▶ **Instructions to follow**: Go through all the rows below and swap each "Instruction" for "Command", leaving every other word and character unchanged.
[Begin]
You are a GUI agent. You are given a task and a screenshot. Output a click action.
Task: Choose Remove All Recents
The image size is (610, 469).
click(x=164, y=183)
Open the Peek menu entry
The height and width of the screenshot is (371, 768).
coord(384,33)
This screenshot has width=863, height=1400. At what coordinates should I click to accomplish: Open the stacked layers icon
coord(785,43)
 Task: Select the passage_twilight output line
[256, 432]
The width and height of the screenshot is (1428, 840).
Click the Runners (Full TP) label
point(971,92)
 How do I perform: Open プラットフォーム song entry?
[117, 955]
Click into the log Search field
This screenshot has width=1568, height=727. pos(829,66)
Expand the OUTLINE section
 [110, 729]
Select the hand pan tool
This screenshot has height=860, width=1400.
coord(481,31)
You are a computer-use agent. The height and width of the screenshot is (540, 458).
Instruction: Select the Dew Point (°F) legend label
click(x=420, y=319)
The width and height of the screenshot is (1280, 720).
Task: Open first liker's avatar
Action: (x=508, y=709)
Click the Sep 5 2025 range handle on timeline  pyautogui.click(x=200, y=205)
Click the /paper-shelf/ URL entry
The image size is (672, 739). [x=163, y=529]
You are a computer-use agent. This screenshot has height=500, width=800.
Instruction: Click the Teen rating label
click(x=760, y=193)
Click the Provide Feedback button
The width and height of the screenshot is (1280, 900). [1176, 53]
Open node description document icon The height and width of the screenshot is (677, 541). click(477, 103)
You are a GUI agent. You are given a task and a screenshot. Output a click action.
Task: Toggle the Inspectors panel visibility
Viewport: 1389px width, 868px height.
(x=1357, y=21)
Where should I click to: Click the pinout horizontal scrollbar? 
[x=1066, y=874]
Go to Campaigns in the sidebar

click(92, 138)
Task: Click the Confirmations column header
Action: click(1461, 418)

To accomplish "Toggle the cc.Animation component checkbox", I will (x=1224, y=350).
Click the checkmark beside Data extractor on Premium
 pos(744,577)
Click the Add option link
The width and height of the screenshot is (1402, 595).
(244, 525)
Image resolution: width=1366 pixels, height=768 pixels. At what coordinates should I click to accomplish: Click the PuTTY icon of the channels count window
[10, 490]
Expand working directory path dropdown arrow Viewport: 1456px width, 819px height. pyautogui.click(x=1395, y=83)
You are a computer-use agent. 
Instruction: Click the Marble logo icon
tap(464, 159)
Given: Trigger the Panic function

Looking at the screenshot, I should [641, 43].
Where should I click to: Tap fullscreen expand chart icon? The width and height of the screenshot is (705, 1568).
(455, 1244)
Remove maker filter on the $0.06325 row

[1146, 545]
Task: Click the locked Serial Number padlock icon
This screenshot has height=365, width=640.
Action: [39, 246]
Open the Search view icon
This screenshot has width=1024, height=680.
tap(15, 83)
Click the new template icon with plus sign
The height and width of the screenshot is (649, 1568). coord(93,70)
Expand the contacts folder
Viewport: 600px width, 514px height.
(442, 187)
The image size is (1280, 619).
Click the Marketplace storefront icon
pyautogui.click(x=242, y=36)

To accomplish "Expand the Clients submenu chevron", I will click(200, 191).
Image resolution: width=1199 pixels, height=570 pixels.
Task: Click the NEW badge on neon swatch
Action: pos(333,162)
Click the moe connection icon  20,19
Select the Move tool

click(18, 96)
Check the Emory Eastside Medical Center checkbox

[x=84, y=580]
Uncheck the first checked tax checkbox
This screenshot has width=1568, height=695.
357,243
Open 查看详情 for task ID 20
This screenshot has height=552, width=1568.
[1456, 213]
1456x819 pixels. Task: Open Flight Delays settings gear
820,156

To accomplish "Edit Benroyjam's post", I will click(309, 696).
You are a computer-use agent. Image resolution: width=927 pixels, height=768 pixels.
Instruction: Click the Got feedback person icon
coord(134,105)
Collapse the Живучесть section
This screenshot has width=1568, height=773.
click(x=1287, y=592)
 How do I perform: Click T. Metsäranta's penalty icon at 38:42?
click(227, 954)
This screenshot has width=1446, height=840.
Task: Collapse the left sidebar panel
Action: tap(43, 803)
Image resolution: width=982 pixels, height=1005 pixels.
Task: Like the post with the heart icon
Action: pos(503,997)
[End]
▶ **Exercise answer**:
You are a GUI agent. You are given a task and a screenshot. Output a click action.
Task: Choose Remove All Recents
The image size is (610, 469).
click(x=164, y=183)
Open the Peek menu entry
The height and width of the screenshot is (371, 768).
coord(384,33)
This screenshot has width=863, height=1400. At what coordinates should I click to accomplish: Open the stacked layers icon
coord(785,43)
 Task: Select the passage_twilight output line
[256, 432]
The width and height of the screenshot is (1428, 840).
Click the Runners (Full TP) label
point(971,92)
 How do I perform: Open プラットフォーム song entry?
[117, 955]
Click into the log Search field
This screenshot has width=1568, height=727. pos(829,66)
Expand the OUTLINE section
 [110, 729]
Select the hand pan tool
This screenshot has height=860, width=1400.
coord(481,31)
You are a computer-use agent. The height and width of the screenshot is (540, 458).
Command: Select the Dew Point (°F) legend label
click(x=420, y=319)
The width and height of the screenshot is (1280, 720).
Task: Open first liker's avatar
Action: (x=508, y=709)
Click the Sep 5 2025 range handle on timeline  pyautogui.click(x=200, y=205)
Click the /paper-shelf/ URL entry
The image size is (672, 739). [x=163, y=529]
You are a computer-use agent. This screenshot has height=500, width=800.
Command: Click the Teen rating label
click(x=760, y=193)
Click the Provide Feedback button
The width and height of the screenshot is (1280, 900). [1176, 53]
Open node description document icon The height and width of the screenshot is (677, 541). click(477, 103)
You are a GUI agent. You are given a task and a screenshot. Output a click action.
Task: Toggle the Inspectors panel visibility
Viewport: 1389px width, 868px height.
(x=1357, y=21)
Where should I click to: Click the pinout horizontal scrollbar? 
[x=1066, y=874]
Go to Campaigns in the sidebar

click(92, 138)
Task: Click the Confirmations column header
Action: click(1461, 418)

To accomplish "Toggle the cc.Animation component checkbox", I will (x=1224, y=350).
Click the checkmark beside Data extractor on Premium
 pos(744,577)
Click the Add option link
The width and height of the screenshot is (1402, 595).
(244, 525)
Image resolution: width=1366 pixels, height=768 pixels. At what coordinates should I click to accomplish: Click the PuTTY icon of the channels count window
[10, 490]
Expand working directory path dropdown arrow Viewport: 1456px width, 819px height. pyautogui.click(x=1395, y=83)
You are a computer-use agent. 
Command: Click the Marble logo icon
tap(464, 159)
Given: Trigger the Panic function

Looking at the screenshot, I should [641, 43].
Where should I click to: Tap fullscreen expand chart icon? The width and height of the screenshot is (705, 1568).
(455, 1244)
Remove maker filter on the $0.06325 row

[1146, 545]
Task: Click the locked Serial Number padlock icon
This screenshot has height=365, width=640.
Action: [39, 246]
Open the Search view icon
This screenshot has width=1024, height=680.
tap(15, 83)
Click the new template icon with plus sign
The height and width of the screenshot is (649, 1568). coord(93,70)
Expand the contacts folder
Viewport: 600px width, 514px height.
(442, 187)
The image size is (1280, 619).
Click the Marketplace storefront icon
pyautogui.click(x=242, y=36)

To accomplish "Expand the Clients submenu chevron", I will click(200, 191).
Image resolution: width=1199 pixels, height=570 pixels.
Task: Click the NEW badge on neon swatch
Action: pos(333,162)
Click the moe connection icon  20,19
Select the Move tool

click(18, 96)
Check the Emory Eastside Medical Center checkbox

[x=84, y=580]
Uncheck the first checked tax checkbox
This screenshot has width=1568, height=695.
357,243
Open 查看详情 for task ID 20
This screenshot has height=552, width=1568.
[1456, 213]
1456x819 pixels. Task: Open Flight Delays settings gear
820,156

To accomplish "Edit Benroyjam's post", I will click(309, 696).
You are a computer-use agent. Image resolution: width=927 pixels, height=768 pixels.
Command: Click the Got feedback person icon
coord(134,105)
Collapse the Живучесть section
This screenshot has width=1568, height=773.
click(x=1287, y=592)
 How do I perform: Click T. Metsäranta's penalty icon at 38:42?
click(227, 954)
This screenshot has width=1446, height=840.
Task: Collapse the left sidebar panel
Action: tap(43, 803)
Image resolution: width=982 pixels, height=1005 pixels.
Task: Like the post with the heart icon
Action: pos(503,997)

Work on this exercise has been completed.